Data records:

__________________________________________________

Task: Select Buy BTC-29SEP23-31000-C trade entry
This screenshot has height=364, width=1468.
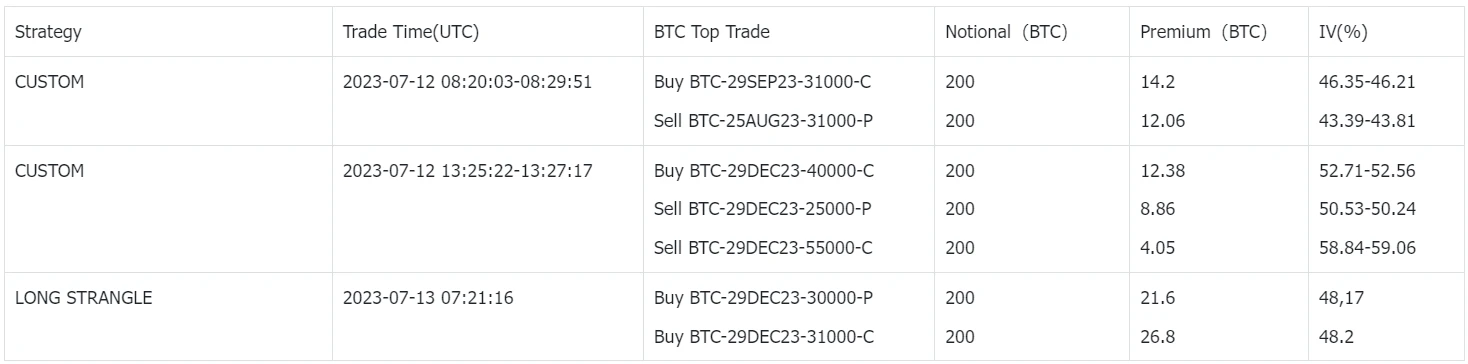Action: [x=765, y=82]
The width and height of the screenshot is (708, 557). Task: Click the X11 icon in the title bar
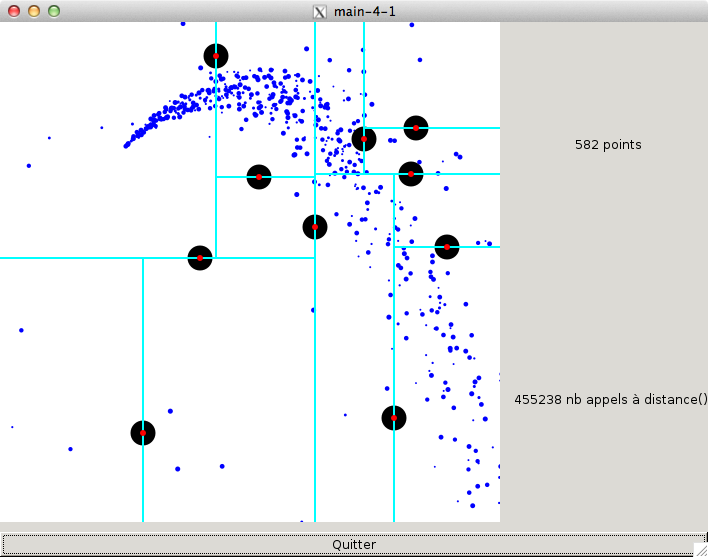[x=320, y=12]
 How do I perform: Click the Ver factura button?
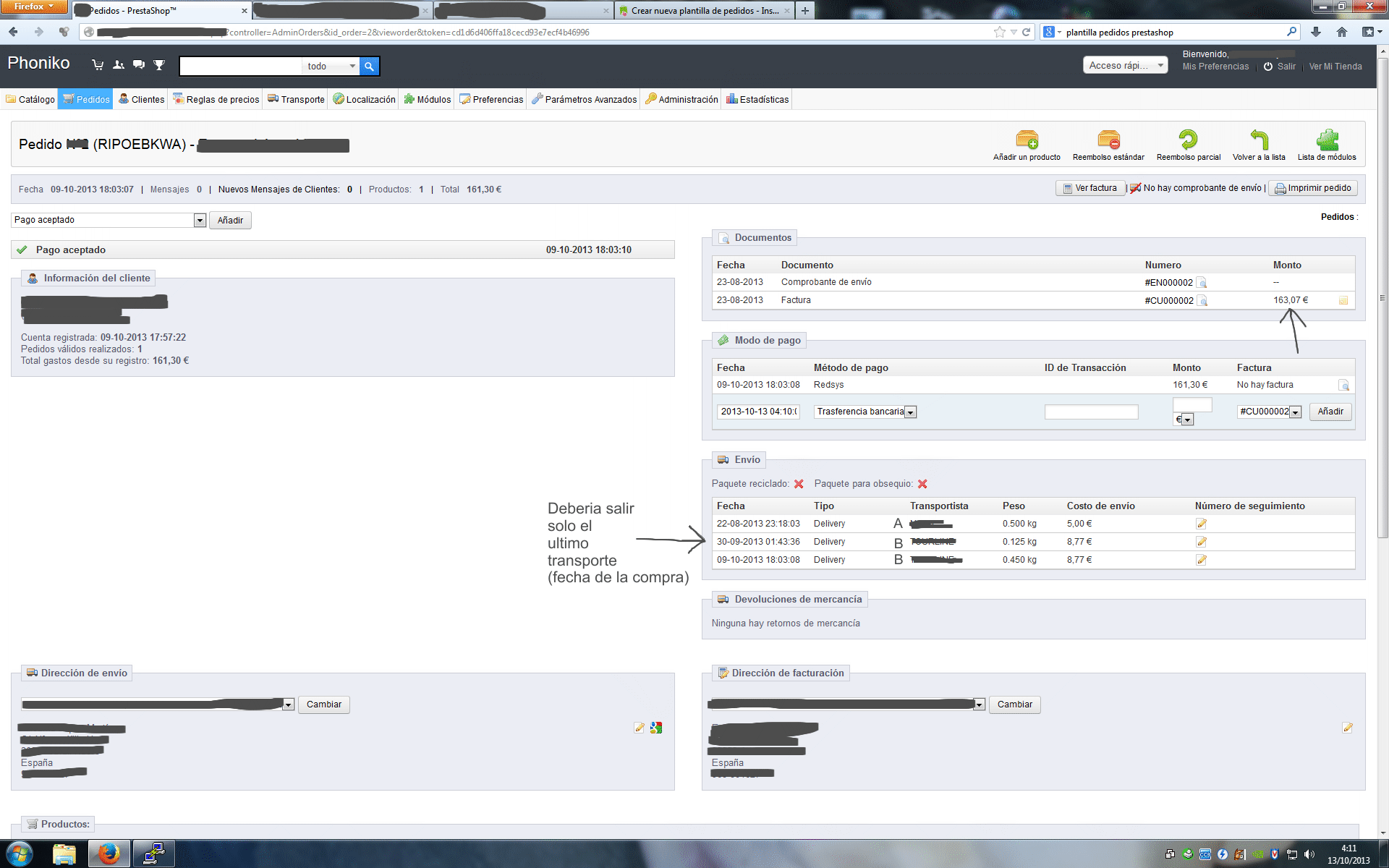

__________________________________________________

§ Task requirements
Retype all of the data above word for word, leaving out the pictures.

§ Result
Task: Select Buy BTC-29SEP23-31000-C trade entry
This screenshot has height=364, width=1468.
Action: [x=765, y=82]
The width and height of the screenshot is (708, 557). Task: Click the X11 icon in the title bar
[x=320, y=12]
 How do I perform: Click the Ver factura button?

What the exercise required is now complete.